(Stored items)
==============================

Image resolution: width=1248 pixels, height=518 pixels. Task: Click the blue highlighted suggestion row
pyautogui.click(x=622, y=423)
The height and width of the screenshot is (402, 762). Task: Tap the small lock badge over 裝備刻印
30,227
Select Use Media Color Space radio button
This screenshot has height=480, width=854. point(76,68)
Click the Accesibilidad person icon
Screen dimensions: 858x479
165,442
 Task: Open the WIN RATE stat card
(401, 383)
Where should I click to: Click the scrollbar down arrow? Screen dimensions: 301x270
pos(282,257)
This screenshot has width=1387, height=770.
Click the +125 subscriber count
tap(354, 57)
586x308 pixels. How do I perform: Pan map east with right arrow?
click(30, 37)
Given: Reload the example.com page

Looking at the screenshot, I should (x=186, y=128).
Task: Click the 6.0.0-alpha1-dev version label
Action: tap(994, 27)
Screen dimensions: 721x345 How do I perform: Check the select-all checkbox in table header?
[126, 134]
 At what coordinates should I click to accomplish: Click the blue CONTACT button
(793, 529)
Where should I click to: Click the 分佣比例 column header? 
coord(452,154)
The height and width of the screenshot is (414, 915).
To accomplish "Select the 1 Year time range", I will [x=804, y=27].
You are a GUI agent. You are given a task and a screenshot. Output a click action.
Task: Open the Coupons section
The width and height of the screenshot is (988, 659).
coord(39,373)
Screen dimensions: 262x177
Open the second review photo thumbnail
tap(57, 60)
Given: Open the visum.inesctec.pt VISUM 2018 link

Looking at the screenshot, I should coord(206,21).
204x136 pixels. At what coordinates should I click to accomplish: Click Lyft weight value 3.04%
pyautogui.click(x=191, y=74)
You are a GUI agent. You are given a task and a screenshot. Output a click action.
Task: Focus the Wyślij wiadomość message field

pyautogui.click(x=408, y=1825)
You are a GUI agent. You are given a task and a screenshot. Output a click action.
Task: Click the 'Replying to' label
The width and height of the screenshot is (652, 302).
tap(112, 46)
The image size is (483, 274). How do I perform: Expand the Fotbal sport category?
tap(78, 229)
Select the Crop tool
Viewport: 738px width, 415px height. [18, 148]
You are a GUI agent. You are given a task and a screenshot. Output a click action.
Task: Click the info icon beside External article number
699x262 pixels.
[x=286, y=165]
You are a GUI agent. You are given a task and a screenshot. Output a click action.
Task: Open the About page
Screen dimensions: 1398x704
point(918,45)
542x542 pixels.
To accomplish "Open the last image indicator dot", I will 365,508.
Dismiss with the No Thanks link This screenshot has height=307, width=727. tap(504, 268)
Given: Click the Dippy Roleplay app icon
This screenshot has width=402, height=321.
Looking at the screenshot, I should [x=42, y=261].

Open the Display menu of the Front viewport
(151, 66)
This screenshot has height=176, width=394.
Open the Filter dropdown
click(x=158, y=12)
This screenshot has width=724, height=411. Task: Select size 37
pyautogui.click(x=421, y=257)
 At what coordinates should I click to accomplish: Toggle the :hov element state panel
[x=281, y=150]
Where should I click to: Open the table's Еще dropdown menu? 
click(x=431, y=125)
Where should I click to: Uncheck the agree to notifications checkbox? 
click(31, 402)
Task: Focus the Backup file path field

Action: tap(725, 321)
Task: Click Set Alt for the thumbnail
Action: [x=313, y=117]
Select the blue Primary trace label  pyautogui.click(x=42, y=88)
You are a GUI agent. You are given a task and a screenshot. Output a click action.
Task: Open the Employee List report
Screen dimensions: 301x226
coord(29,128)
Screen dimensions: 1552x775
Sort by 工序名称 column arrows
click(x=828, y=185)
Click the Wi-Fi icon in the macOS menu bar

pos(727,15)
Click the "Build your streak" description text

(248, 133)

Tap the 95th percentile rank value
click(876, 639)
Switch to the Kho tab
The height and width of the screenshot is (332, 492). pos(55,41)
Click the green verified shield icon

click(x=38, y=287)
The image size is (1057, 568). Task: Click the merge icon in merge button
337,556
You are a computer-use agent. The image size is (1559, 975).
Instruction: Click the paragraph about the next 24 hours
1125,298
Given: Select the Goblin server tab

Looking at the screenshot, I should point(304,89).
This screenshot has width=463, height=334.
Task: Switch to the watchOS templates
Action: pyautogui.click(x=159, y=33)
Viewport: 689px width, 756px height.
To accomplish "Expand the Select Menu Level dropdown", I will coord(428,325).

==============================

No line before the one containing "Screen dimensions: 301x226" belongs in the answer; give again exactly that line and all lines after it through the end of the data.

> [TASK ANSWER]
Screen dimensions: 301x226
coord(29,128)
Screen dimensions: 1552x775
Sort by 工序名称 column arrows
click(x=828, y=185)
Click the Wi-Fi icon in the macOS menu bar

pos(727,15)
Click the "Build your streak" description text

(248, 133)

Tap the 95th percentile rank value
click(876, 639)
Switch to the Kho tab
The height and width of the screenshot is (332, 492). pos(55,41)
Click the green verified shield icon

click(x=38, y=287)
The image size is (1057, 568). Task: Click the merge icon in merge button
337,556
You are a computer-use agent. The image size is (1559, 975).
Instruction: Click the paragraph about the next 24 hours
1125,298
Given: Select the Goblin server tab

Looking at the screenshot, I should point(304,89).
This screenshot has width=463, height=334.
Task: Switch to the watchOS templates
Action: pyautogui.click(x=159, y=33)
Viewport: 689px width, 756px height.
To accomplish "Expand the Select Menu Level dropdown", I will coord(428,325).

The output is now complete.